(AVAILABLE RECORDS Opens)
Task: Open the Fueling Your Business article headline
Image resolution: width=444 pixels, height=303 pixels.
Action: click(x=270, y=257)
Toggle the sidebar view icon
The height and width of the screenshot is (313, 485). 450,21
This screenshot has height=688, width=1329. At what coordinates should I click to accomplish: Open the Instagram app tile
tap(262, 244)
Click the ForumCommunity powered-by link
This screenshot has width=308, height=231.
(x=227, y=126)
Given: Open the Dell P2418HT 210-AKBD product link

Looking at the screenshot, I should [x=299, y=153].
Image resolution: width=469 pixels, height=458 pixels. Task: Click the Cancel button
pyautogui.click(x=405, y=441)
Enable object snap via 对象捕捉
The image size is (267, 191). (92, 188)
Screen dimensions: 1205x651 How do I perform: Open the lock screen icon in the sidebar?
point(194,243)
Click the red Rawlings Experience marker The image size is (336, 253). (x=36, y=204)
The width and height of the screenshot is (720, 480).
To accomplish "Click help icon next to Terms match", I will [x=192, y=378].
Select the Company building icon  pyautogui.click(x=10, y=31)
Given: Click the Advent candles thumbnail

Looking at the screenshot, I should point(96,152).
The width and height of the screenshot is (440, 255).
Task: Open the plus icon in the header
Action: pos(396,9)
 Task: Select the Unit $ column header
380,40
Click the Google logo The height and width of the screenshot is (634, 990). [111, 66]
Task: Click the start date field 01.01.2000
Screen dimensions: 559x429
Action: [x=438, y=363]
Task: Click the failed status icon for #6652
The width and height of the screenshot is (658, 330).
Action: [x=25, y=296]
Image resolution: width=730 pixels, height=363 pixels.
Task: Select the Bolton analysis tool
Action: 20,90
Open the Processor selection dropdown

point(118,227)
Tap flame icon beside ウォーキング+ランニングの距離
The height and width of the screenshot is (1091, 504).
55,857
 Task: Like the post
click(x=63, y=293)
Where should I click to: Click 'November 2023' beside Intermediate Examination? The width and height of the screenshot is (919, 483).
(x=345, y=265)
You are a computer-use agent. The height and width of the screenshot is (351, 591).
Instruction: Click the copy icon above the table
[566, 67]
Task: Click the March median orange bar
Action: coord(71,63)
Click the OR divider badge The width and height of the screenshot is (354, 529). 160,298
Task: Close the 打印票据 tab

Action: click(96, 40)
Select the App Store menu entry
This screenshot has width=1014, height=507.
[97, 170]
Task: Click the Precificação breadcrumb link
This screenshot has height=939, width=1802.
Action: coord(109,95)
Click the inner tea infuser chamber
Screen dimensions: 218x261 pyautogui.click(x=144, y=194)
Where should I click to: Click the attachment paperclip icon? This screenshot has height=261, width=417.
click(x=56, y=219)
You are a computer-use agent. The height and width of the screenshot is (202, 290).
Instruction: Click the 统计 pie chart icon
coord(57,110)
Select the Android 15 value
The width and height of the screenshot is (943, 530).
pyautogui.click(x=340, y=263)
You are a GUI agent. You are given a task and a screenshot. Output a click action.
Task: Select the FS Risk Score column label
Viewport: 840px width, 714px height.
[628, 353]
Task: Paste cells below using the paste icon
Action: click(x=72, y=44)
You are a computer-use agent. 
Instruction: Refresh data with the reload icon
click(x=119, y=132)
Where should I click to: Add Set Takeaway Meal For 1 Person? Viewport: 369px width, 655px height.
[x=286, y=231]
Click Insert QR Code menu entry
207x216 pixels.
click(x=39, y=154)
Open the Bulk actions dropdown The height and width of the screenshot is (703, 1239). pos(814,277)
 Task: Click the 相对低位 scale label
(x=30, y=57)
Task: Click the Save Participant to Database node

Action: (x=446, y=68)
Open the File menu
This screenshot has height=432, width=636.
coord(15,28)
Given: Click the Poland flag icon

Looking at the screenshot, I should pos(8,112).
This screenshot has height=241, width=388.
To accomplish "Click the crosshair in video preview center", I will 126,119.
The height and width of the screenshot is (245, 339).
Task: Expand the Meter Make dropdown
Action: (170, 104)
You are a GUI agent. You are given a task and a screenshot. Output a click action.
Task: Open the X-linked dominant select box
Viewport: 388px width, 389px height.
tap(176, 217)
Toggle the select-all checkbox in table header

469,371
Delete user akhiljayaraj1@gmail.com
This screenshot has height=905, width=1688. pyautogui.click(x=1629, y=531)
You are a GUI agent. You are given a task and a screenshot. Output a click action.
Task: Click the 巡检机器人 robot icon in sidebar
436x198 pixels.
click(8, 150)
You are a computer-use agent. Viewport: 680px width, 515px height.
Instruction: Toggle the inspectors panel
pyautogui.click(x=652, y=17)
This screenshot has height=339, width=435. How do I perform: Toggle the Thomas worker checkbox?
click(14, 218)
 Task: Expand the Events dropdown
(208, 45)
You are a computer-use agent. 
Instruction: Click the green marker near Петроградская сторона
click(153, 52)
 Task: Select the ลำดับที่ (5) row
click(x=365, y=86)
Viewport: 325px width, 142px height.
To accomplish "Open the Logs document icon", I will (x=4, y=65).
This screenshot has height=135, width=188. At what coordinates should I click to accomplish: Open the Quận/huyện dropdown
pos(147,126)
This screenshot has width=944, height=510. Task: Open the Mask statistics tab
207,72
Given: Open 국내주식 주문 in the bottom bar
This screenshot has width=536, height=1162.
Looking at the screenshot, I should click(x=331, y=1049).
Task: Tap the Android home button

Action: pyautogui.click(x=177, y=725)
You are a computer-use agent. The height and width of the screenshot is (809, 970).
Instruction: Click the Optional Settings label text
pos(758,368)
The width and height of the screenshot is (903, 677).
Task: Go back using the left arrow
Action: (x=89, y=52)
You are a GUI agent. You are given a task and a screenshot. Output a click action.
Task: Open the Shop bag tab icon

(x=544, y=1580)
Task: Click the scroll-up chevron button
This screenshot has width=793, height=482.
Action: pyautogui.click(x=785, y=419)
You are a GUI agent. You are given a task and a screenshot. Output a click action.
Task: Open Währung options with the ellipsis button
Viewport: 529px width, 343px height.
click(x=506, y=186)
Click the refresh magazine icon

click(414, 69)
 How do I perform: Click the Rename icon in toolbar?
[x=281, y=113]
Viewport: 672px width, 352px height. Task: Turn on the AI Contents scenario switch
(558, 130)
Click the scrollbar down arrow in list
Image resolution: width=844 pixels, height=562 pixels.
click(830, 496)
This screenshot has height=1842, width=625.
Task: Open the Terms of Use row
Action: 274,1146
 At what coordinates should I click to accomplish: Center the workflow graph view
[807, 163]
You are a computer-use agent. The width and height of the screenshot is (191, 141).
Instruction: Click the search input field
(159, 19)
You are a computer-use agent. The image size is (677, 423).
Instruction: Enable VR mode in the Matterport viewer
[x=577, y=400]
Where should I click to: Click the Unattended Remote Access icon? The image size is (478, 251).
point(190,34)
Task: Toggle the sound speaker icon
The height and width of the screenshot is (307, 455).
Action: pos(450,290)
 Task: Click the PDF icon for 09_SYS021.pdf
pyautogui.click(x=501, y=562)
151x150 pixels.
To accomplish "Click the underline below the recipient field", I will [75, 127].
(AVAILABLE RECORDS Closes)
DIRECTIONS FOR THIS TASK: What is needed is every line of the records above that contains the word "computer".

REPLY TO THE EXERCISE:
You are a computer-use agent. The height and width of the screenshot is (351, 591).
You are a computer-use agent. The height and width of the screenshot is (202, 290).
You are a computer-use agent. 
You are a computer-use agent. Viewport: 680px width, 515px height.
You are a computer-use agent. 
You are a computer-use agent. The height and width of the screenshot is (809, 970).
You are a computer-use agent. The width and height of the screenshot is (191, 141).
You are a computer-use agent. The image size is (677, 423).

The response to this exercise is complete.